Preventing Cuts and Puncture Wounds

Helpful tips for reducing your risk of injury at work

Knives and scissors are not the only cut hazards in the workplace. From paper cutters in an office to metal sheeting in a warehouse, cut and puncture hazards can come from many objects.

Cuts and puncture wounds are not the same thing. A puncture pierces the skin and makes a small hole. A cut slices through the surface of the skin or into deeper layers of fat or muscles. Both types of injuries can be painful and require medical care. Some common cut and puncture injuries include the following:

  • Scratches and abrasions
  • Minor cuts
  • Puncture wounds from nails
  • Deep lacerations from broken glass

Causes of Cuts and Punctures

The following are some typical hazards that can cause cuts and punctures:

  • Improper training
  • Lack of established safety procedures
  • Employees rushing, taking shortcuts or not following safety procedures
  • Wearing improper or no hand protection
  • Missing or improperly adjusted guarding on cutting equipment
  • Poor housekeeping and clutter
  • Poor lighting or reduced visibility

Cuts Are Preventable

The best way to prevent cuts and puncture wounds is to pay attention to the task at hand and the area around you.
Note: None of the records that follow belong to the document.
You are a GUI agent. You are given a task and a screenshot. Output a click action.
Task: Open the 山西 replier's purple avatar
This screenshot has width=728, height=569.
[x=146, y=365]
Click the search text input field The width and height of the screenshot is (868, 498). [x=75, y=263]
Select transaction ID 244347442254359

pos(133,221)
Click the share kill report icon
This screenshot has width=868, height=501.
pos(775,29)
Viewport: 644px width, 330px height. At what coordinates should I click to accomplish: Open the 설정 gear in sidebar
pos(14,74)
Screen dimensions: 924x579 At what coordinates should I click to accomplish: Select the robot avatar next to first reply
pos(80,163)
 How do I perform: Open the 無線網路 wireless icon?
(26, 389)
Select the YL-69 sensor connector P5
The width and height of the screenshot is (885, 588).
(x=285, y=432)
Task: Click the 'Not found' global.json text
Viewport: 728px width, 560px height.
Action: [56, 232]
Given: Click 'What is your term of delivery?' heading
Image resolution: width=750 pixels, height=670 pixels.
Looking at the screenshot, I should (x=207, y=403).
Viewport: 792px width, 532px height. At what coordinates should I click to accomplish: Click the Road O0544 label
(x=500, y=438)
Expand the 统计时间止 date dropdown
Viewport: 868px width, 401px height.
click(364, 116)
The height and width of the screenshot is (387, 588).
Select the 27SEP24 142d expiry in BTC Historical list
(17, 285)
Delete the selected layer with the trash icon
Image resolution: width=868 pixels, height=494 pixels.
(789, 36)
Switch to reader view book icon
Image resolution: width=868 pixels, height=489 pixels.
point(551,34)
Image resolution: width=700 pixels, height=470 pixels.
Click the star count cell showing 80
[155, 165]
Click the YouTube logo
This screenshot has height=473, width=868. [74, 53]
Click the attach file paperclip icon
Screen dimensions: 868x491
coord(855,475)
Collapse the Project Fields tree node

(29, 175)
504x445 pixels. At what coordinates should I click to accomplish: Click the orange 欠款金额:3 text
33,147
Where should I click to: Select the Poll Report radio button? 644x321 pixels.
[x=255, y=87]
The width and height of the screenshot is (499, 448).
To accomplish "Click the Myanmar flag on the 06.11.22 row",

Below are more ways to be safe while cutting:

  • Check your work area before starting any cutting tasks. Be sure your co-workers are a safe distance away from you. If you drop your tool, do not try to catch it—let it drop to the floor and pick it up after it has landed.
  • Wear proper personal protective equipment.
  • Always use the proper tool for the job and use it correctly.
  • If your tool is getting dull, sharpen or replace the blade. You will exert more energy cutting with a dull blade, increasing your chances for an accident.

Always follow the work procedures established to help you identify and control your exposure to cut hazards. If you do not know what these procedures are, ask your supervisor.